There is a big question which will continue to hang within our democracy for many elections to come: does voting really still matter? If going by the age pattern alone, it is indeed a responsibility for the older groups in our community, aged 65+. Although when it comes to young people and women especially, it is almost an opposite situation. For young women especially, just 39% had visited their polling station back in 2010. With the UK elections 2015 now over, the downward spiral is making a turn for the better and that is part in thanks to the great work of the #Emilymatters campaign.
Emily, making a direct reference to the widely renowned suffragette Emily Davison, has been making its presence known across social media over a number of months now. Founded by playwright, Kate Willoughby, who first wrote the play ‘To Freedom’s Cause’ which was performed in the Houses of Parliament, a very rare event, in 2014, the campaign has been working intensely to get tweeters engaged for the General Election and beyond. With regular chats hosted under the #VM, the outcomes have justified themselves. Over the last 28 days alone, 566 new followers are now in touch with all the work going on. The campaign has been able to hold conversations on the three main debates broadcasted, as well as keeping the discussions going on with shows like the Woman’s Hour debate on Radio 4 which hosted female politicians across the spectrum. Acting as a non-partisan platform, it has been able to engage all sides of political thought without giving judgement on responses and for all ideas to be challenged.

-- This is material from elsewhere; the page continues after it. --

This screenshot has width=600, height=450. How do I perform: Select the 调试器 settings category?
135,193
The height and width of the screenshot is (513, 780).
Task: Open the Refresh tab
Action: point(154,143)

Led by a small team of volunteers, all efforts around poster design and facilitating chats has been an effort by all those involved to make sure #Emilymatters earns a high reputation. Even though it might seem a largely female inspired campaign, analysis of those engaging with it are relatively even, with 60% female and 40% male ratios in the breakdown. One tweet alone has had over 17,000 impressions, when repeated throughout the course of the day, to remind young women who are the least likely to vote to take action. On election day 258 tweets saw that over 90,000 impressions were made, with #votingmatters being one of the top UK trends that day. People all across the UK shared their photos of going to their polling station and some even wearing a costume to celebrate under the #VMParty. More than 289 alone adopted the #votingmatters Twibbon to show their support on the cause and released in the week of the General Election, it became one of the top Twibbons very quickly.
Looking ahead now, there is still much to be done. Though the voting turnout is on an upward trend and there might not be any elections for some time now, #Emilymatters will continue working with the Twittersphere to ensure people can express themselves and to celebrate significant anniversaries, such as that as the introduction of partial women’s suffrage in 2018. It is vital to keep the momentum going after the energy from a General Election quietens down again. Join in to keep the good fight going!